Solution: Air out your house with open windows and then address all hygiene issues, by cleaning up moldy food, garbage bags, and dirty laundry. You should also look into replacing these undesirable smells with more inviting flavors, such incense, scented candles, and potpourri.
4. Your Feet
When it comes to body odor, the feet are often the most guilty, and it’s easy to see why. For a large portion of your day, your feet are shoved into dark, warm shoes where moisture builds up rapidly, creating a playground for bacteria to roam free.
Solution: Apply antiperspirant to your feet, use deodorant powders, and always wear socks. Rotate your pairs of shoes to give them a day or two to air out. Take your shoes off whenever you can, and go barefoot as often as possible. If nothing is working, try soaking your feet in a solution made from one part vinegar, and two parts water.

=-=-=-=-=

ASSIGNED TASK: Please quote the passage on odor solutions word for word, between "Solution: Air out" and "candles, and potpourri.", inclusive.

=-=-=-=-=

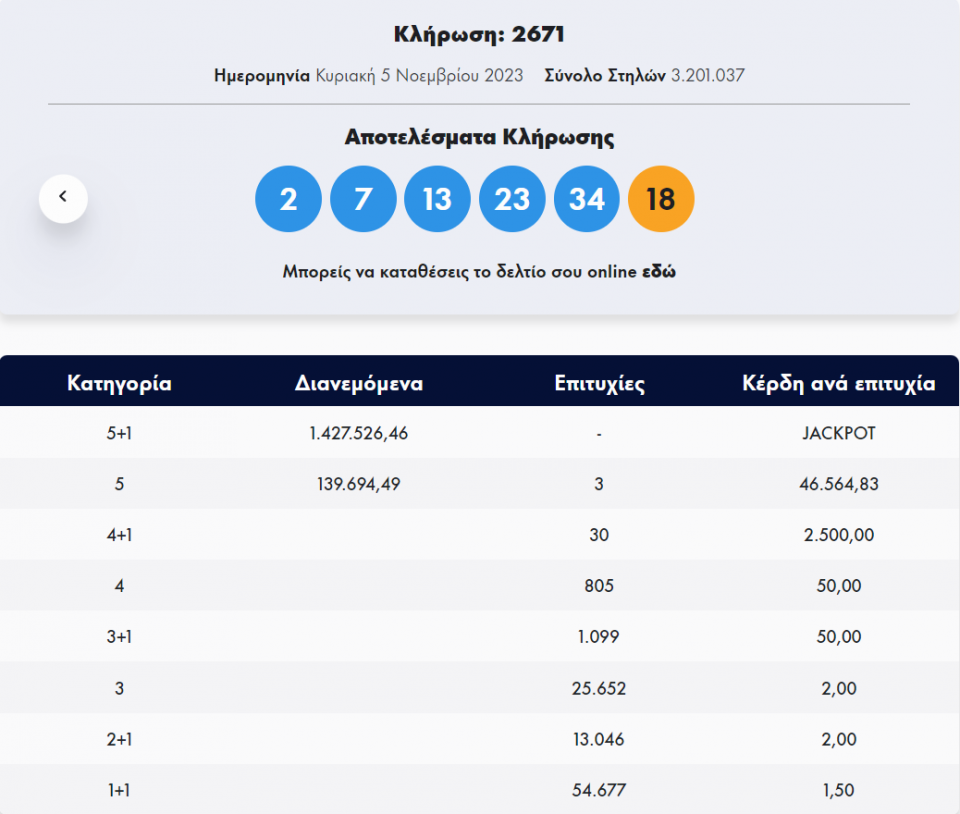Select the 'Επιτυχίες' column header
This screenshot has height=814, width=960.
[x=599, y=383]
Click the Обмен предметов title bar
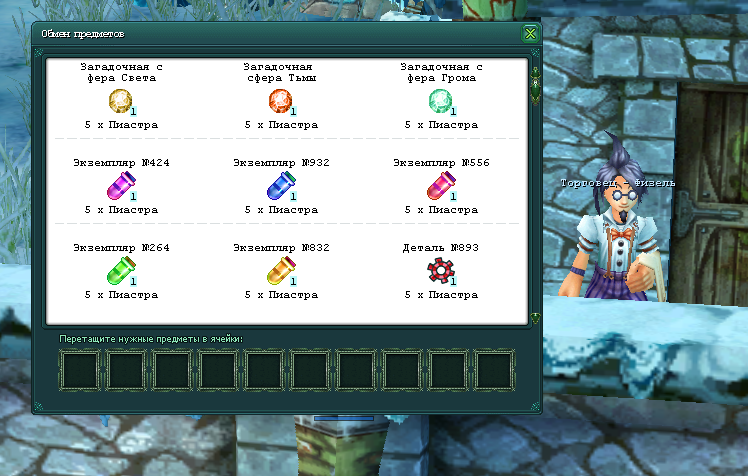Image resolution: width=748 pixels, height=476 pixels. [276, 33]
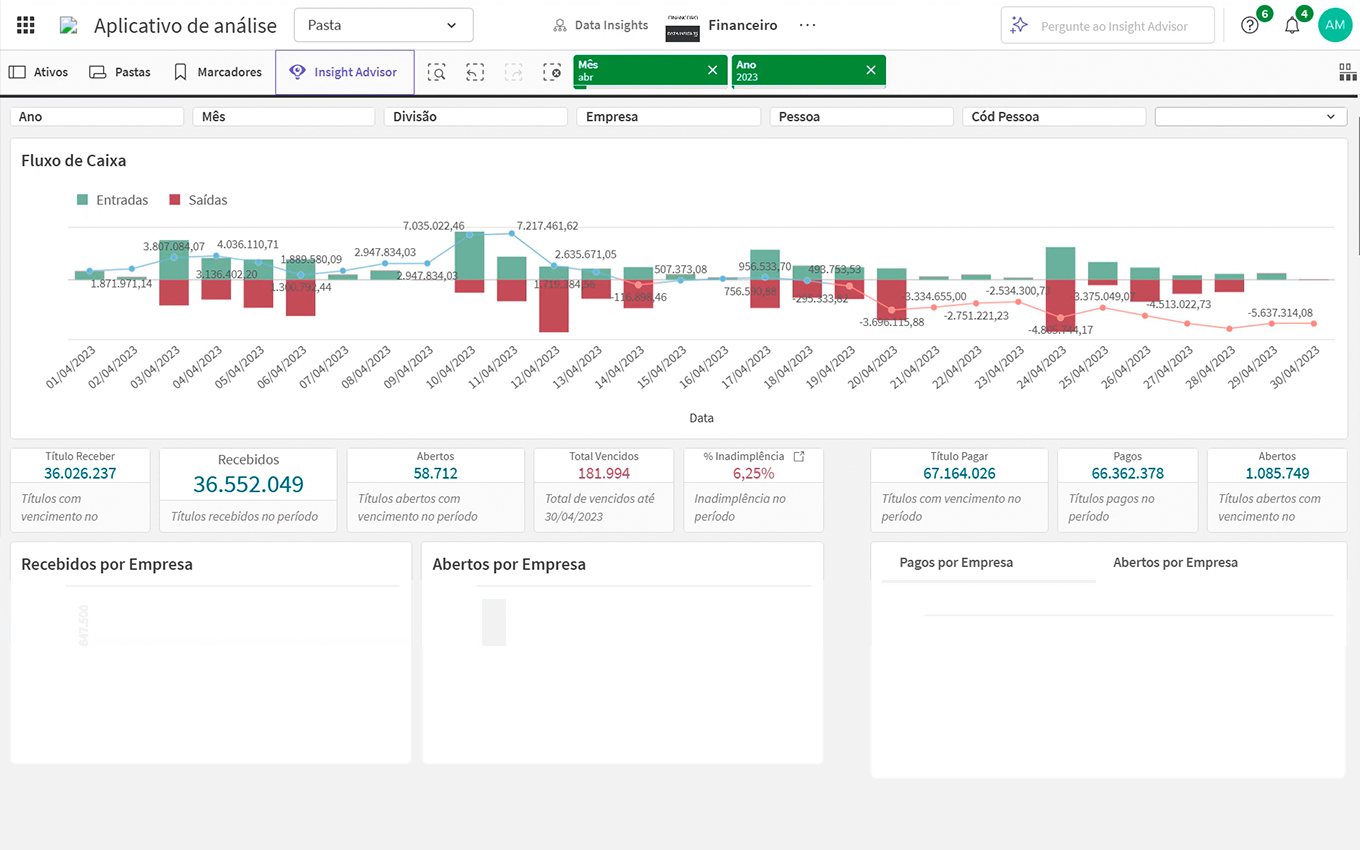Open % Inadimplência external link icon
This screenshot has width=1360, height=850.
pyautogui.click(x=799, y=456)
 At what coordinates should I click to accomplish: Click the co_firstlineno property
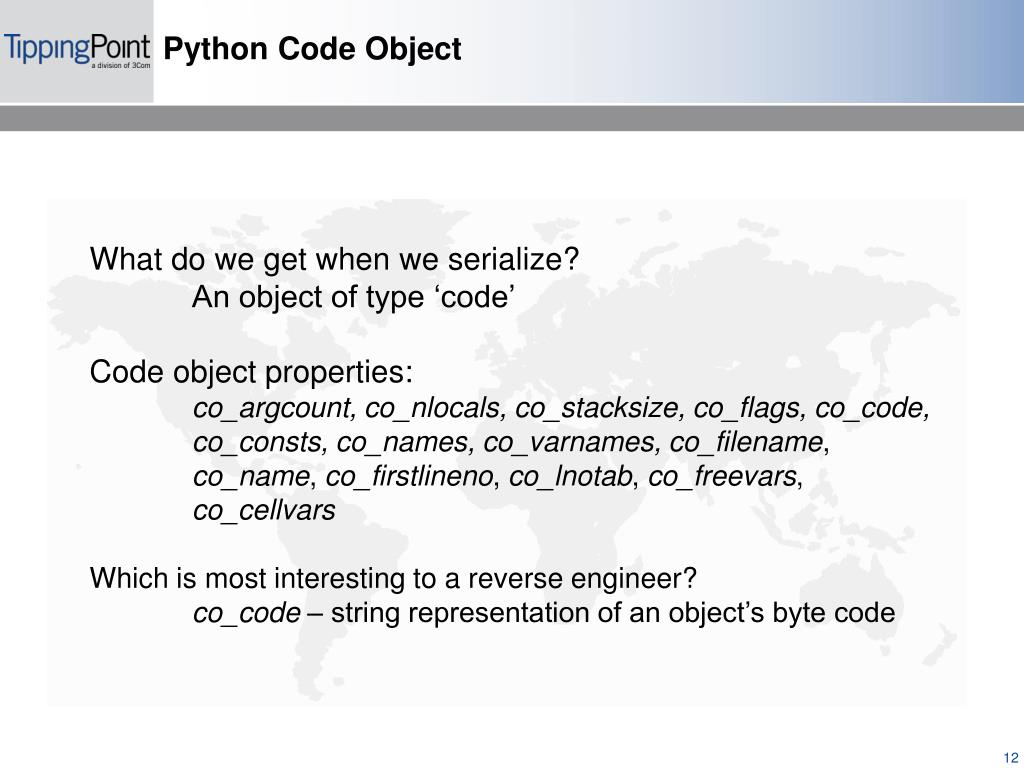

=-=-=-=-=

OUTPUT OF THE TASK:
Solution: Air out your house with open windows and then address all hygiene issues, by cleaning up moldy food, garbage bags, and dirty laundry. You should also look into replacing these undesirable smells with more inviting flavors, such incense, scented candles, and potpourri.